8. Acheminement des protéines à travers le réticulum endoplasmique et le Golgi [biologie cellulaire]

Contrairement au cytosol le RE constitue un environnement oxydant capable d'arracher des électrons (et aussi par conséquent, des protons) à la protéine nouvellement synthétisée. Un tel environnement favorise la formation de ponts disulfures entre les cystéines dans la réaction suivante :

\(\rm dithiol\ SH\ SH+\frac 12O_2\to disulfures\ S-S+H_2O\ (oxydation)\)

Les ponts disulfures ont la propriété de stabiliser la protéine en réduisant son entropie configurationnelle dans l'état non replié. Plus tard, selon l'environnement, leur mise en place ou leur coupure va établir un contrôle, qualifié de contrôle rédox, de l'activité de la protéine (voir figure 7B).

La réaction d'oxydation est rendue possible par la présence de FAD (flavine adénine dinucléotide), accepteur d'électrons (et de protons) du RE. Le principe général veut que les électrons d'une structure moléculaire possédant un bas potentiel rédox vont vers une structure possédant un haut potentiel rédox (voir aussi : ). Les différentes protéines impliquées dans la formation de ponts disulfures possèdent toutes le pli de « thirédoxine » (domaine Trx) contenant un site catalytique composé de deux cystéines dans un motif –C–X–X–C–. Le potentiel rédox du site catalytique varie selon les protéines qui le portent, ce qui détermine leur place dans la chaîne des événements et leur choix de substrats.

Les évènements de cette chaîne sont les suivants : la protéine cliente interagit avec une disulfure isomérase, soit ERp57 (endoplasmic reticulum protein de 57 kDa) dans le cas de protéines liées aux lectines chaperonnes, soit PDI (protein disulfure isomerase de 59 kDa (aussi connu comme ERp59)) dans le cas de protéines liées à d'autres chaperonnes (telles que BiP ou Grp94). La disulfure isomérase oxyde les groupements SH (dithiol) en arrachant deux électrons et deux protons et crée donc un pont disulfure (voir figure 8). Les électrons et protons arrachés sont transitoirement hébergés par les disulfides (S–S) du site catalytique formant ainsi les dithiols (SH SH). Une deuxième protéine, qualifiée d'oxyréductine, porteuse elle aussi du site catalytique (–C–X–X–C–), oxyde le PDI ou l'ERp57 et transporte les électrons et protons vers le FAD, le convertissant en FADH2. L'oxyréductine de PDI est Ero1–L, celle de l'Erp57 n'a pas encore été identifiée. La séquence peut recommencer lorsque le FADH2 aura cédé ses électrons et protons à l'oxygène, pour donner de l'eau (voir figure 8).

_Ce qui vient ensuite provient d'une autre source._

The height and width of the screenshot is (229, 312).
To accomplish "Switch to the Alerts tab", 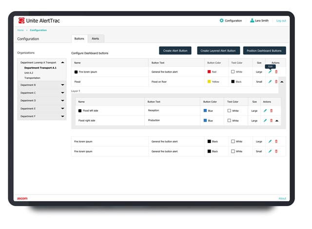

Après que les premiers ponts disulfures aient été formés, les disulfures isomérases continuent d'aider la protéine à se plier en favorisant l'échange interne de ponts disulfures (les premiers ponts établis n'étant pas forcément les ponts définitifs de la protéine native). Pendant ces réactions d'isomérisation, la disulfure isomérase est transitoirement liée au substrat par une liaison covalente (S–S).